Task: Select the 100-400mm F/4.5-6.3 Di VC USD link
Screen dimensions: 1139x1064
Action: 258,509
...
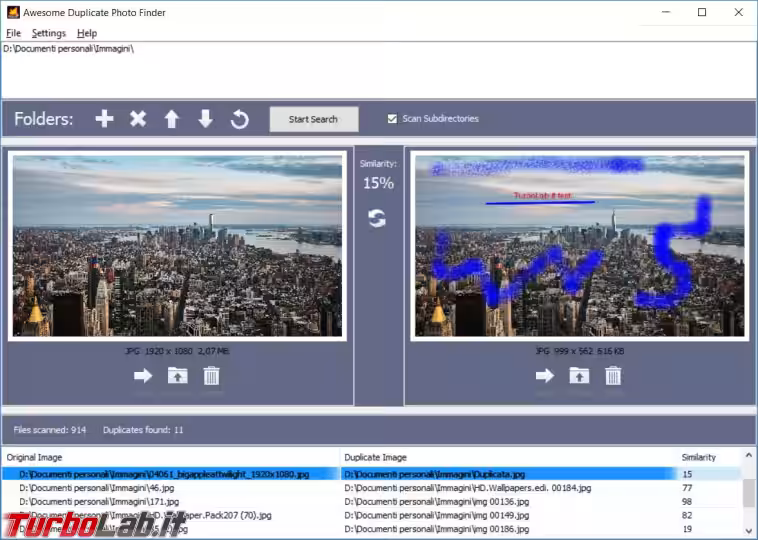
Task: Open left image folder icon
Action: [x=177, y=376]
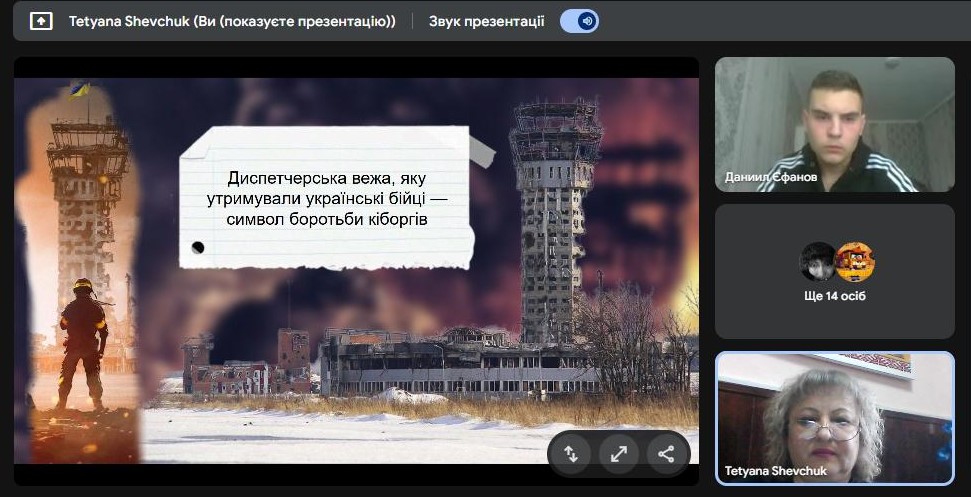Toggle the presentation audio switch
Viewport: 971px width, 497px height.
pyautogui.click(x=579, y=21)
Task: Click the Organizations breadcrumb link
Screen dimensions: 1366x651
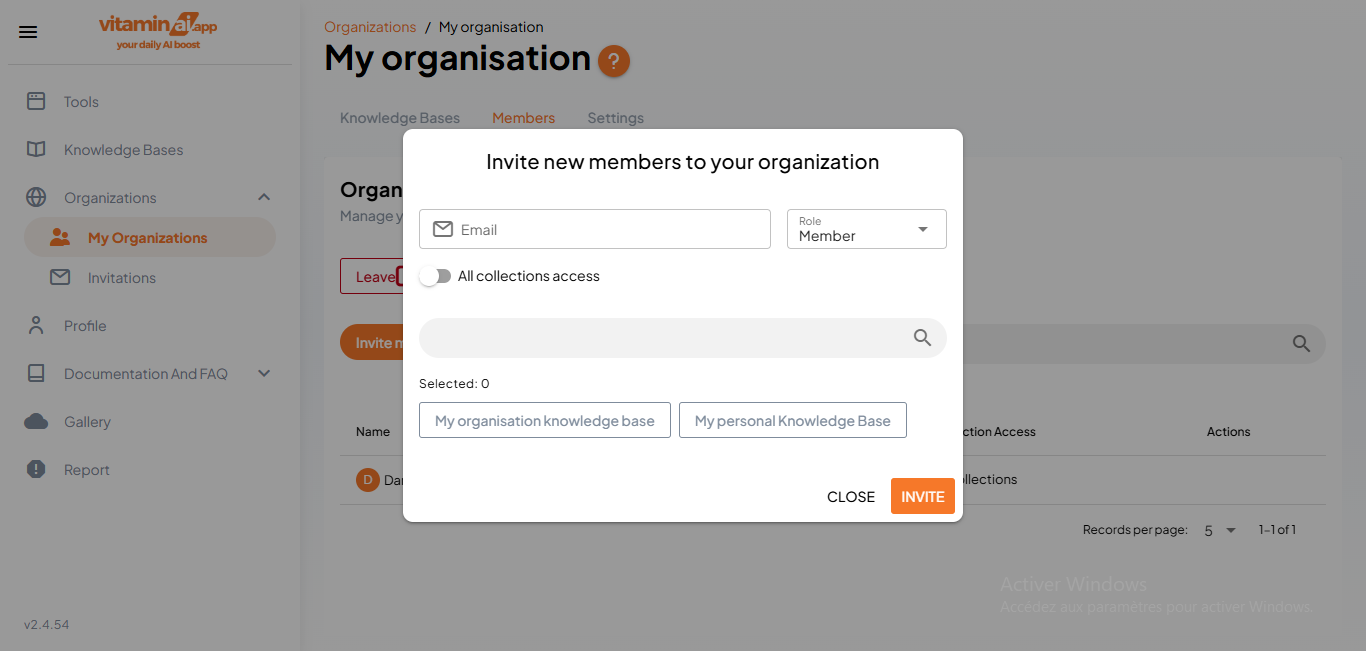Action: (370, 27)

_TASK TO COMPLETE_.
Filter the entries down to the lines with the word "link" in them.

_PROBLEM SOLUTION_.
Task: Select the 100-400mm F/4.5-6.3 Di VC USD link
Task: Click the Organizations breadcrumb link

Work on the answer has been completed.